Supplied records =>

/---

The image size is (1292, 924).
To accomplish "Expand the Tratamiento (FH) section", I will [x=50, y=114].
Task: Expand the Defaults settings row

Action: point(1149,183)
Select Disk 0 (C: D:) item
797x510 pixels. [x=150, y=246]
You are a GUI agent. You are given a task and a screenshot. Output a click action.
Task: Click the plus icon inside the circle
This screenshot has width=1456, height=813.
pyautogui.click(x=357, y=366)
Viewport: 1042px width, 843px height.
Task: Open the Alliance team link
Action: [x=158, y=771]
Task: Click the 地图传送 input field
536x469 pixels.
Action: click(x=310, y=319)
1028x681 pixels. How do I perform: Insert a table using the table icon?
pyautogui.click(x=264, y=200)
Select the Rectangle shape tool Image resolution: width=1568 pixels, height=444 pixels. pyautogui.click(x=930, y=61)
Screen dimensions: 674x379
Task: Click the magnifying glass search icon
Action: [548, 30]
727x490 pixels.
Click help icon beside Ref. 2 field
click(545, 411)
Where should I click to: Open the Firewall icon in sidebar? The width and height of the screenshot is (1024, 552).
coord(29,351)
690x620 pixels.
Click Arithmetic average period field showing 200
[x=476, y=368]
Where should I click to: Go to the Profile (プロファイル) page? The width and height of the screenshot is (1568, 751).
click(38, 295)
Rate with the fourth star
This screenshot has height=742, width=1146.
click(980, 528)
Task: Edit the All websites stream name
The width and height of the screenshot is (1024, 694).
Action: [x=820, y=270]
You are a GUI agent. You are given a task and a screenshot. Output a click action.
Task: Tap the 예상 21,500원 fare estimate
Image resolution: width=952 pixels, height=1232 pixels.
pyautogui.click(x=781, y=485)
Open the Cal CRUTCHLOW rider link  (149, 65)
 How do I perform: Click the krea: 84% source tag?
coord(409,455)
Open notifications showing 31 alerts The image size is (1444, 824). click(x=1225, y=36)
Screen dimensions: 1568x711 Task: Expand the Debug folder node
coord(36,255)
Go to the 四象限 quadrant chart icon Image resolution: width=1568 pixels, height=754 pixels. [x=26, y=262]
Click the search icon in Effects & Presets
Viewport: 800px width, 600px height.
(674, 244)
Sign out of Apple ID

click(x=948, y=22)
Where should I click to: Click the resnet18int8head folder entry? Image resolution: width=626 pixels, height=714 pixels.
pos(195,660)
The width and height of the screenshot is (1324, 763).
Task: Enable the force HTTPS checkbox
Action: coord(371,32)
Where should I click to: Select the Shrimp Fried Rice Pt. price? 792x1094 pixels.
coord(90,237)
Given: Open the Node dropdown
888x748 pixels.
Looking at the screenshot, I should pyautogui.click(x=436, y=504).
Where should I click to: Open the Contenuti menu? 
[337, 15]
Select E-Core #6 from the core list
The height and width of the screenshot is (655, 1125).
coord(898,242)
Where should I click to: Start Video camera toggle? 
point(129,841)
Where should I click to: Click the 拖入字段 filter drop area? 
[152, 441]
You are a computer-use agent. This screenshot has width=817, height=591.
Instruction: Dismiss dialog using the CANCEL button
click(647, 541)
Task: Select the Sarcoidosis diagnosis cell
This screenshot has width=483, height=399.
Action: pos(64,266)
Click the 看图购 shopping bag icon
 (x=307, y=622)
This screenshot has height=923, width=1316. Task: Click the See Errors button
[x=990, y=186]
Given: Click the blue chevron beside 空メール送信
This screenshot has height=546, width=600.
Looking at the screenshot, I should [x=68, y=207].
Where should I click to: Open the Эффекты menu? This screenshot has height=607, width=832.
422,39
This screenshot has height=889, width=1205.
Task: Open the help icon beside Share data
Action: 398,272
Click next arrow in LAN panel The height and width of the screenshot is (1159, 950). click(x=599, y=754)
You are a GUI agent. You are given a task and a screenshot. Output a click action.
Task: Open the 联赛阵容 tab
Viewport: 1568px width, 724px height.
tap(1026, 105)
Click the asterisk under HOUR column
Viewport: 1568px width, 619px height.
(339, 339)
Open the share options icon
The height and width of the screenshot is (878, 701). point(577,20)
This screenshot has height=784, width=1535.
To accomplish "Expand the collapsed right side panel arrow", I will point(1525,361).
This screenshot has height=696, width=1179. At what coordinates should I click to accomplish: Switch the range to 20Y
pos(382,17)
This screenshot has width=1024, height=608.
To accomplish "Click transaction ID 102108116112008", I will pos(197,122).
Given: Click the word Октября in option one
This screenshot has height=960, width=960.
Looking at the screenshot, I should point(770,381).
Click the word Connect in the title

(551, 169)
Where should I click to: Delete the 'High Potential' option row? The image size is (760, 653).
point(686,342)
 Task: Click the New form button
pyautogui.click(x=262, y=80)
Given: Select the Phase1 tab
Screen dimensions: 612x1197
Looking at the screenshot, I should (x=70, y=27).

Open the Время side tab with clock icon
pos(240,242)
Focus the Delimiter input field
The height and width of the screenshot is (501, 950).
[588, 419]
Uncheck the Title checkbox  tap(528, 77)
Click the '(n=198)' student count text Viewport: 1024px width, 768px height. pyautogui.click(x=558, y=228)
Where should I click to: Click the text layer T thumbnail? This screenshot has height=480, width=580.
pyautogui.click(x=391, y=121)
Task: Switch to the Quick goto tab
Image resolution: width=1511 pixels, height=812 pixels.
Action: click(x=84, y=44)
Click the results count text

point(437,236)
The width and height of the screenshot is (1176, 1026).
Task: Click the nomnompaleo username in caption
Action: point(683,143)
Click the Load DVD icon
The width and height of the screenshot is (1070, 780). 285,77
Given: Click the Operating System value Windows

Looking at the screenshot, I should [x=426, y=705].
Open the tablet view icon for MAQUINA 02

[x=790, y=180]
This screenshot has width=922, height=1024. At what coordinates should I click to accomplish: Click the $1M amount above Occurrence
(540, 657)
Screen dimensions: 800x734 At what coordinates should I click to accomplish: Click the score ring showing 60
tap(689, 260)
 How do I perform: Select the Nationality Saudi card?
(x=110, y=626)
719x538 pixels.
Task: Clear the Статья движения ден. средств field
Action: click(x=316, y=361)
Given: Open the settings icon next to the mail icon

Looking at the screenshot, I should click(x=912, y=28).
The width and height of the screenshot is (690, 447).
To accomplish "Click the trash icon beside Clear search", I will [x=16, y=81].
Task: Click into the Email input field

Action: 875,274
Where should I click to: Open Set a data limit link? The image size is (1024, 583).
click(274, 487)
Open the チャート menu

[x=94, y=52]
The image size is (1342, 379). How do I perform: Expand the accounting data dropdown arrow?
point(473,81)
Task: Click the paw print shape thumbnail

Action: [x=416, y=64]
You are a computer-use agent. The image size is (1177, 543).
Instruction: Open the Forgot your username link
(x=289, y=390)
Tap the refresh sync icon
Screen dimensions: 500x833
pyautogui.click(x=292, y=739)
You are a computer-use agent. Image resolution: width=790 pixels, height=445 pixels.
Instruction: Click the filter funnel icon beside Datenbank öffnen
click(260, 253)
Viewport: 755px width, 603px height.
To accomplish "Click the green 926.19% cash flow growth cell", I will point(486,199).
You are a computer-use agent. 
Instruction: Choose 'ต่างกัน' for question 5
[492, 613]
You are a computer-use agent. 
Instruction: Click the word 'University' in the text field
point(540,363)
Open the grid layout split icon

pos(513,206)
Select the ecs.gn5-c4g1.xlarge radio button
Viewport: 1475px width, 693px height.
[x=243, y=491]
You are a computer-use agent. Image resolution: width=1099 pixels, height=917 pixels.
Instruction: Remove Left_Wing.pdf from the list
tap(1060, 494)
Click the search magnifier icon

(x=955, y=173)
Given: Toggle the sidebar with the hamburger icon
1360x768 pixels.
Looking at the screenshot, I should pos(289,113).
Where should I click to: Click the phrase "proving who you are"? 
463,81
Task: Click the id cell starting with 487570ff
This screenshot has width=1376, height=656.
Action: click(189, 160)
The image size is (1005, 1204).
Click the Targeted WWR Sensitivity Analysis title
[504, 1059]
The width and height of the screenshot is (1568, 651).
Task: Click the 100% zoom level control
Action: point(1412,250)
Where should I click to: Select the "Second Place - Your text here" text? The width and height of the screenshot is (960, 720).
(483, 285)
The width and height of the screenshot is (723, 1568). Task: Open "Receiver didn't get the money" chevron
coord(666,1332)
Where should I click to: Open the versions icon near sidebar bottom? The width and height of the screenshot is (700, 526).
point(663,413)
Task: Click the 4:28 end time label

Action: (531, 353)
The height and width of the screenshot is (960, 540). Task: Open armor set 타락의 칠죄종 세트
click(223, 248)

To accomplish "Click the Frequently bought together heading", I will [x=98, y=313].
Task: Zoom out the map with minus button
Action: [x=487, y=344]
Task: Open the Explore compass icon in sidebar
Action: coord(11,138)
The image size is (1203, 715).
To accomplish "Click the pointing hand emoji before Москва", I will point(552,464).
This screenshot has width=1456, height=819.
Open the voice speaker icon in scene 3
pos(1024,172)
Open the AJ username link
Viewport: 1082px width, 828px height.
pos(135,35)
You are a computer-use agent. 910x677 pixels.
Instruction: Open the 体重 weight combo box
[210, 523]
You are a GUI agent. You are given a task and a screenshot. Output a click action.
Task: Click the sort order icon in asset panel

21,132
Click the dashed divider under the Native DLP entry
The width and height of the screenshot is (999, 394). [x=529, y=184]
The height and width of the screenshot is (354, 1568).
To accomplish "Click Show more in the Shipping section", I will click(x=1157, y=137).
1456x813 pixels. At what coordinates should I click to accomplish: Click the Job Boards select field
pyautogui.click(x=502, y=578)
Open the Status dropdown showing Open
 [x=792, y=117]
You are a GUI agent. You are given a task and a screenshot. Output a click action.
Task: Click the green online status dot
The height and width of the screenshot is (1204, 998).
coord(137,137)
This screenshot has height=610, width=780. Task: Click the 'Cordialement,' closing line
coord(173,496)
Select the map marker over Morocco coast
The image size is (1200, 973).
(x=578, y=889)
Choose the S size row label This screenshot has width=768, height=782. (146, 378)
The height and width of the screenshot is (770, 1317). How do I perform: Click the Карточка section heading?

\---

Work instructions => Could you report all lines of the listing that hold "cell"?

Reply =>
Task: Select the Sarcoidosis diagnosis cell
To accomplish "Click the green 926.19% cash flow growth cell", I will point(486,199).
Task: Click the id cell starting with 487570ff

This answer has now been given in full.